Diyarbekir Rizgari yargılamaları sırasında, 3. gruptaki yargılalanan arkadaşlar (Yakup Çiçek, Şehmus Özzengin ve Abdullah Uzun) adına ortak bir siyasi savunma yapılmasına ve bunun KÜRTÇE olmasına karar vermiştik. (1987) Bu, Diyarbekir Sıkıyönetim Askeri Mahkemeleri'nde anadili ile yapılan ilk YAZILI siyasi savunmalardan biri olacaktı.
Fakat Kürtçe gramere yeterince hakim değildik ve savunmanın gerektirdiği bir çok Kürtçe hukuki terimlerin karşılığını da bilmiyorduk. Bunun üzerine şöyle bir prensip kararı almıştık; hukuki terimlerin Kurmanci karşılığını bilmiyorsak bunu diğer lehçelerden özellikle Soranice'den alabilirdik. Çünkü hapishanede Sorani'ye hakim olan tutsaklar da bulunuyordu. Öyle de yapıldı.
Bu "çözümü" Kaya abiye biraz da övünerek anlatmıştım. (1993) Aslında onaylamasını bekliyordum ama tam tersine Kaya abi hiç unutmayacağım şekilde "Çok yanlış yaptığımızı" söyleyerek tepki gösterdi.
"- Neden Kaya ab?" diye sordum, "Yabancı dillerden almaktansa kendisine daha yakın olan lehçelerden sözcük almak daha doğru değil mi?"
"-Hayır, hayır, Recebim!" dedi "Lehçelerin birbirinden kelime alması bir ensest veya akraba evliliği gibidir. Dili yozlaştırır. Her lehçenin kendine özgü bir ayrım ve mantığı, gelişme çizgisi vardır. Adapte edebiliyorsa yabancı kelimeleri alması o dili-lehçeyi geliştirir ama akrabasından alması yozlaştırır..."
Herhalde bu, dil bilimi olarak tartışılacak bir konudur.
Kaya Abi, denince anlatılacak çok anı vardır.
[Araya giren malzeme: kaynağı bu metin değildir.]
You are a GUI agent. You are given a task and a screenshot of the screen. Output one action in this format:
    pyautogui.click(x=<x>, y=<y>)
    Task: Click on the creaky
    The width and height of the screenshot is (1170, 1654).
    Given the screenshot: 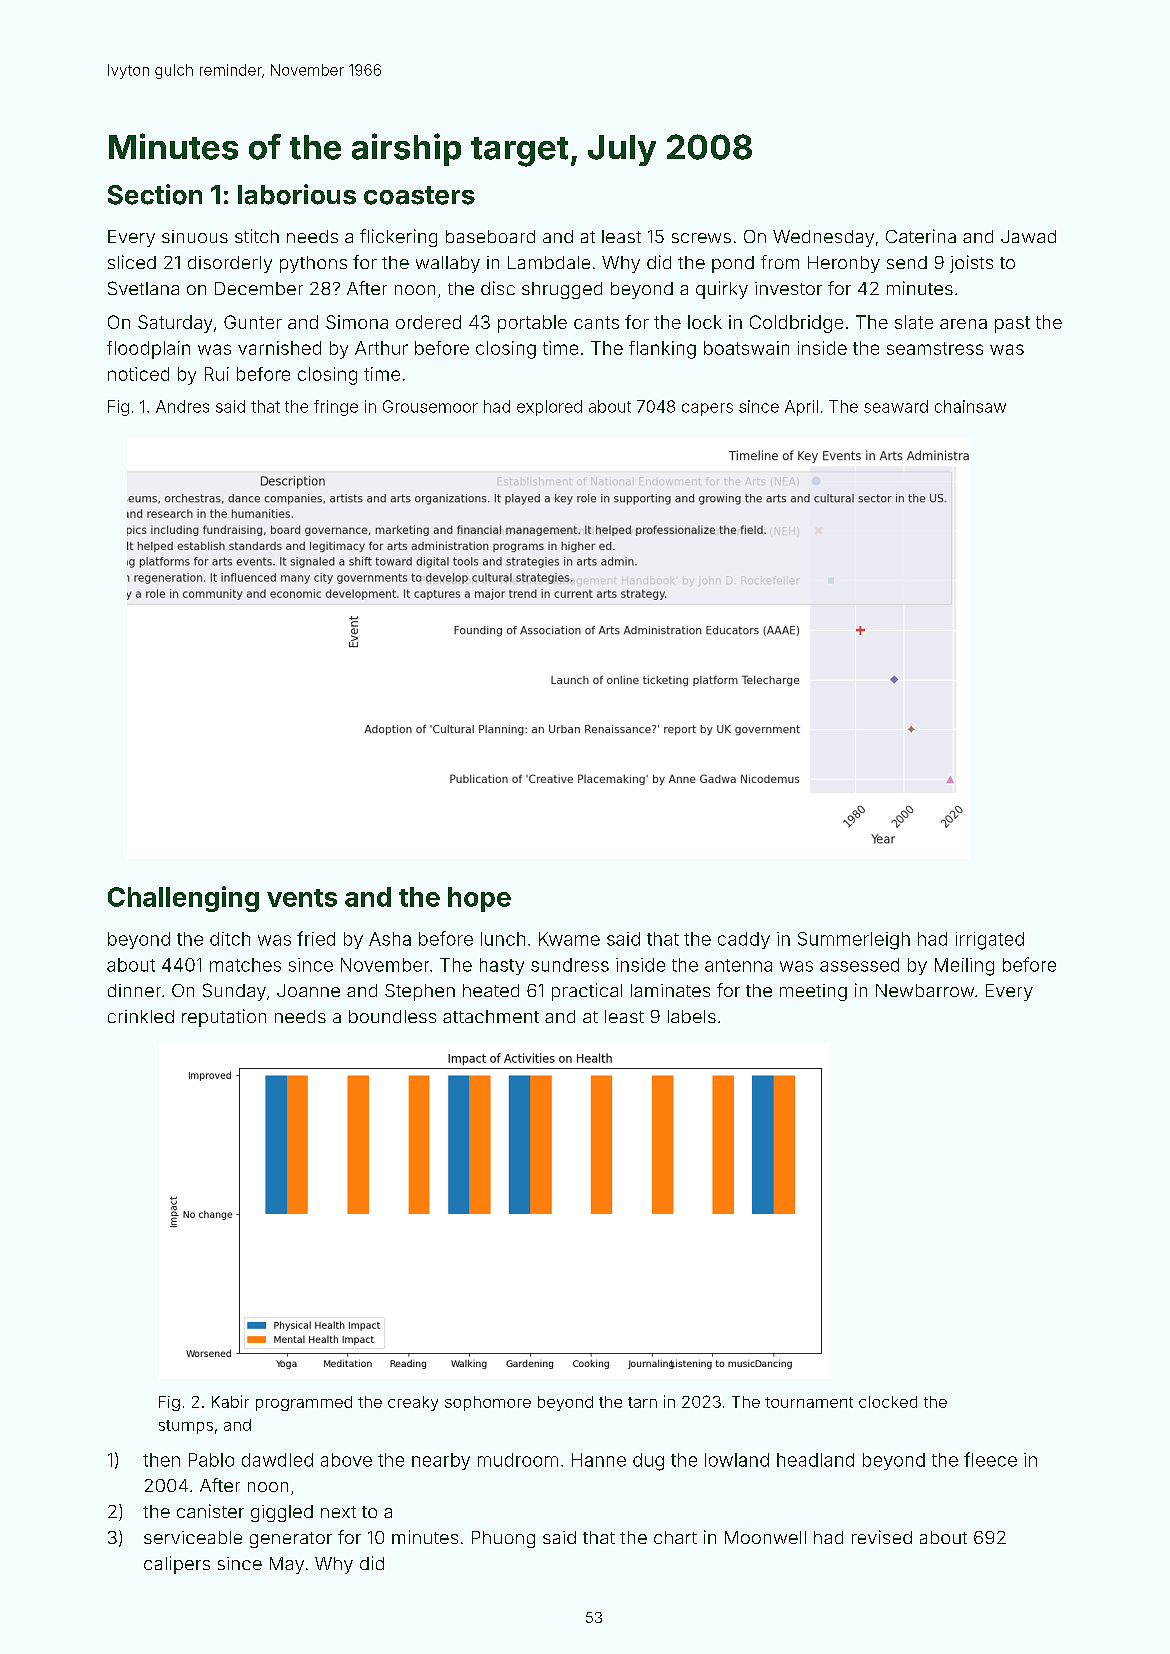 What is the action you would take?
    pyautogui.click(x=413, y=1403)
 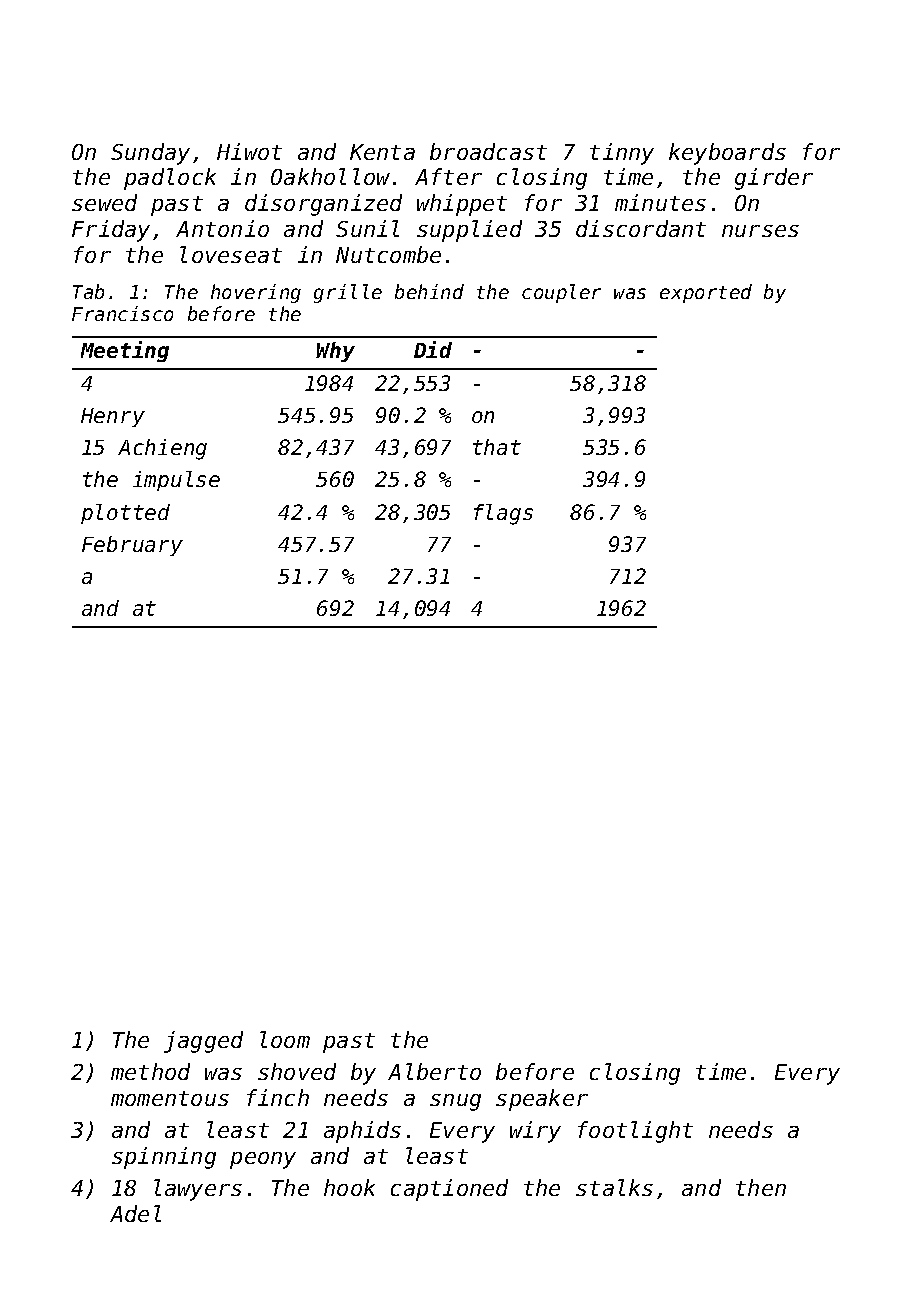 I want to click on that, so click(x=497, y=447).
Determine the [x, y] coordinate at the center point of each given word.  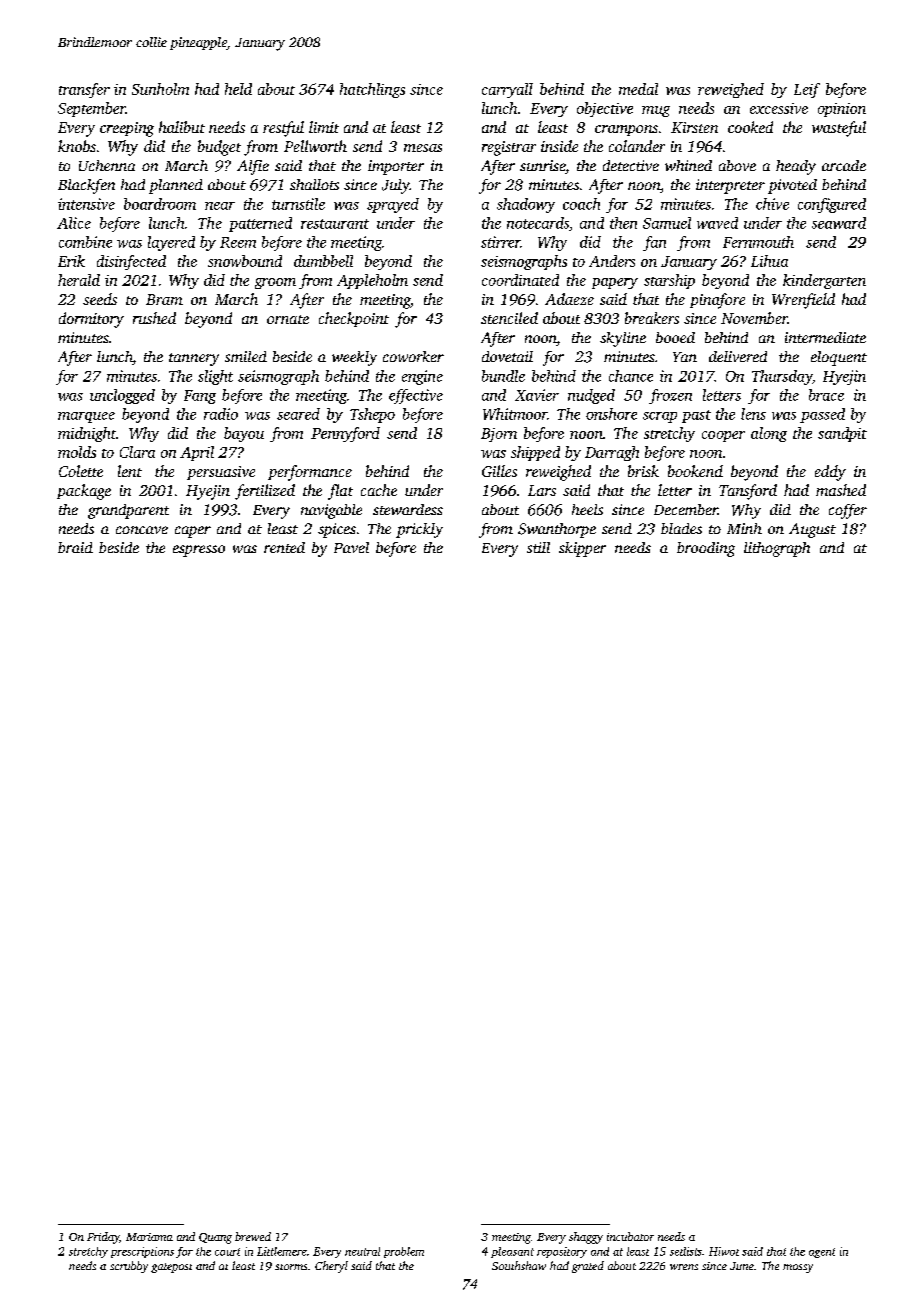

Son yıllarımız bizim yurtdışında oluşumuz, ara-sıra telefonla veya gelip giden dostlarımız üzerinden yapılan görüşmeler giderek azaldı; son yıllarda iyice sessizliğe gömülmüştü. Buna çok acı duyuyoruz. Son zamanlarında yanında olmak, ziyaretine gidip elini öpmek isterdik. Olmadı.
En son haberlerini önceki yıl kendisine çok sahip çıkan insanlardan biri olan sevgili Mine Neşe Kırdar Sağnıç'tan almıştık. Son günlerini yine sevgili Naciye Koç arkadaşımızın çabalarıyla huzur evinde geçirmesine de teselli mi olsak, üzelsek mi bilemiyorum.
Yine de "Bâki kalan bu gökkubbede bu hoş sâda imiş" ya da hiçbir zaman kaybolup gitmeyecek olan emekler, ürünlerdir diyelim.
Kaya Abimizi hep sevgiyle, saygıyla, şükranla anacağız.
(Bu yazının altına yorum yapan değerli Sheme Xewend, Kaya abi'nin Rızgari'nin İSİM BABASI olduğunu, Hem zengin kitaplığını bağışladığını, hem yeni bir siyasi harekete isim verdiğini yazmış. Bunu bilmiyordum, ne güzel haber!.. Bilgi için çok teşekkür ederim.)